Orlando: is a novel by Virginia Woolf, first published on 11 October 1928. A high-spirited romp inspired by the tumultuous family history of Woolf's lover and close friend, the aristocratic poet and novelist Vita Sackville-West, it is arguably one of Woolf's most popular novels: a history of English literature in satiric form. The book describes the adventures of a poet who changes sex from man to woman and lives for centuries, meeting the key figures of English literary history. Considered a feminist classic, the book has been written about extensively by scholars of women's writing and gender and transgender studies.


There have been several adaptations: in 1989 director Robert Wilson and writer Darryl Pinckney collaborated on a theatrical production. A film adaptation was released in 1992, starring Tilda Swinton as Orlando. Another stage adaption by Sarah Ruhl premiered in New York City in 2010. In 2016, composer Peter Aderhold and librettist Sharon L. Joyce premiered an opera based on the work at the Braunschweig State Theater.

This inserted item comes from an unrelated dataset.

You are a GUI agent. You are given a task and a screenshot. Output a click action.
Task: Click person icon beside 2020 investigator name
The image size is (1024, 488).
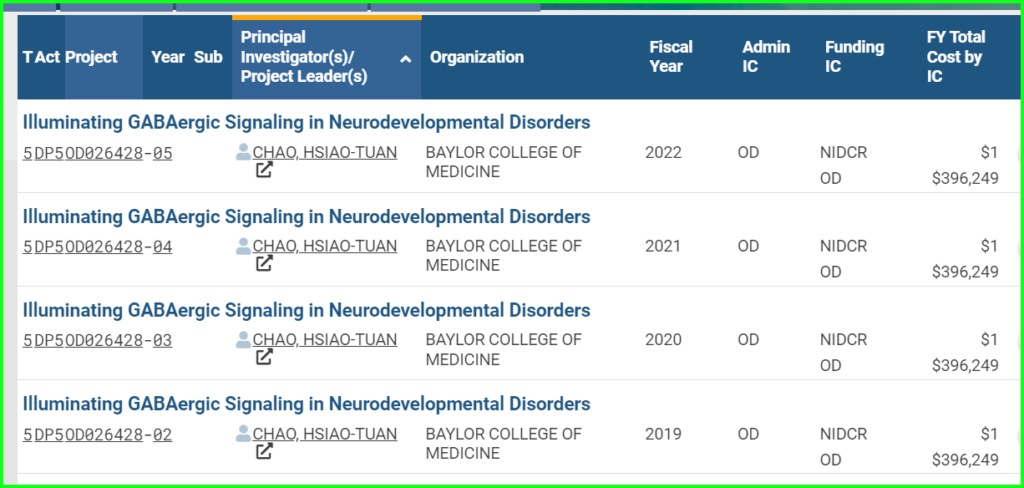click(243, 340)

Virginia Woolf’s Orlando ‘The longest and most charming love letter in literature’, playfully constructs the figure of Orlando as the fictional embodiment of Woolf’s close friend and lover, Vita Sackville-West. Spanning three centuries, the novel opens as Orlando, a young nobleman in Elizabeth’s England, awaits a visit from the Queen and traces his experience with first love as England under James I lies locked in the embrace of the Great Frost. At the midpoint of the novel, Orlando, now an ambassador in Costantinople, awakes to find that he is a woman, and the novel indulges in farce and irony to consider the roles of women in the 18th and 19th centuries. As the novel ends in 1928, a year consonant with full suffrage for women. Orlando, now a wife and mother, stands poised at the brink of a future that holds new hope and promise for women.